本帖最后由 netbean 于 2011-6-13 04:46 编辑
还不完善,请大家帮忙改善、纠错。
1,先保存天涯论坛贴子到MyDocumentsDir,如 http://www.tianya.cn/publicforum/content/no11/1/637021.shtml
2,加入要提取的发贴人“作者”名,如:小晴天儿
目前不能提取第一楼的内容,要修改;可能需要优化,纠错。谢谢!
$sFile = @MyDocumentsDir & "\637021.html"
$sHTML = FileOpen($sFile, 0)
$sText = FileRead($sHTML)
FileClose($sFile)
$Writer = '小晴天儿'
$Title = StringRegExp($sText, '<TITLE>(.*)</TITLE>', 3)

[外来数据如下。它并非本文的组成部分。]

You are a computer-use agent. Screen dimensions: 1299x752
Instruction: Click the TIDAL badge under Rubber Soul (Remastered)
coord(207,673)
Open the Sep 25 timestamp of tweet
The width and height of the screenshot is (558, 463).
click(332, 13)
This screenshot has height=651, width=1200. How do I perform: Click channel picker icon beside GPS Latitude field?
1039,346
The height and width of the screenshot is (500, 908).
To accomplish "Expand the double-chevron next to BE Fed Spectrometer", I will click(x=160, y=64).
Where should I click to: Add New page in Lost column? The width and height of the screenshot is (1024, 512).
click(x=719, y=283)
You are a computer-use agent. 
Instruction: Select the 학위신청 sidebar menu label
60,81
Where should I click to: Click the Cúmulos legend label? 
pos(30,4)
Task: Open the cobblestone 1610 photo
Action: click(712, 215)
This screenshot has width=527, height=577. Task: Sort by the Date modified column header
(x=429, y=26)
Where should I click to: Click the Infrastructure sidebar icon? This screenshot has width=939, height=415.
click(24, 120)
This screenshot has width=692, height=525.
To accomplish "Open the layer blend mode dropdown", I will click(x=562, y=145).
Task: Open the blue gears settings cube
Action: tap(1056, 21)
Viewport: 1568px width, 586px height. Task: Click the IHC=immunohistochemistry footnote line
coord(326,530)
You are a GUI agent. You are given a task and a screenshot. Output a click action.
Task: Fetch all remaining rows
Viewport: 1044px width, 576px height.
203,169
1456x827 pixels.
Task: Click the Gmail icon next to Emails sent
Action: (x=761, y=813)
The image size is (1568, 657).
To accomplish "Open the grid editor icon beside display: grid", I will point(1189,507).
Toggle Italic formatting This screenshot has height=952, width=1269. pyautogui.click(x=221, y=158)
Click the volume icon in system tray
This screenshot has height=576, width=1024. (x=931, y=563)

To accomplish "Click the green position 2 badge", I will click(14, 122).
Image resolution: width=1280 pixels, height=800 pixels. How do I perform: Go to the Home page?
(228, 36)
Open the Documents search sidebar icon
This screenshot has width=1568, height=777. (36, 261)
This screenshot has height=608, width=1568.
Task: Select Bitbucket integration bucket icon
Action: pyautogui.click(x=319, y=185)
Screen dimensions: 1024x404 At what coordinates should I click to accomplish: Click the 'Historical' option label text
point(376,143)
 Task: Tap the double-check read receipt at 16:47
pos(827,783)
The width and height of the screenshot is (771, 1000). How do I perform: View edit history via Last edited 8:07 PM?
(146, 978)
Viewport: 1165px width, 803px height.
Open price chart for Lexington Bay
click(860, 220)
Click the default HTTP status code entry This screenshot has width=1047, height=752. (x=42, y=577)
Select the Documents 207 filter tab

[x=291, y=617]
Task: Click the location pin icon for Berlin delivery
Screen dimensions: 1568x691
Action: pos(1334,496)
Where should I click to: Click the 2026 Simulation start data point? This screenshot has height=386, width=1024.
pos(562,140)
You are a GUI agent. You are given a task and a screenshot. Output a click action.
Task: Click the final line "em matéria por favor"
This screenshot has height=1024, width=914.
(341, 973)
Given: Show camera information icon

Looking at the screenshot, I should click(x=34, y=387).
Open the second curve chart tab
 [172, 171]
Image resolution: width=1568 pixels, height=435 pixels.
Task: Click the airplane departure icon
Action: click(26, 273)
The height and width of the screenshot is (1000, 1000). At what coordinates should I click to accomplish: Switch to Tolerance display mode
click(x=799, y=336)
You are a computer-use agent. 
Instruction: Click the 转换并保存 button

$WriterURL = StringRegExp($sText, '作者:<a href="(.+)" target="_blank">' & $Writer , 3)
$newText = ''
$newText &= '<!DOCTYPE HTML PUBLIC "-//W3C//DTD HTML 4.0 Transitional//EN">' & @LF
$newText &= '<HTML><HEAD>' & @LF
$newText &= '<META http-equiv=Content-Type content="text/html; charset=gb2312">' & @LF
$newText &= '<TITLE>' & $Title[0] & '</TITLE>' & '</HEAD>' & @LF
$newText &= '<BODY style="FONT-SIZE: 14px; MARGIN: 1cm; LINE-HEIGHT: 0.5cm; FONT-FAMILY: 宋体; BACKGROUND-COLOR: #ffffff">' & @LF
$newText &= '<P style="FONT-SIZE: 28px; LINE-HEIGHT: 32pt; FONT-FAMILY: 黑体" align=center>' & $Title[0] & '</P></A><BR><FONT color=green><BR>' & @LF
$PostDate = StringRegExp($sText, '>' & $Writer & '.+日期:(.+)</(?:td|font)>' , 3)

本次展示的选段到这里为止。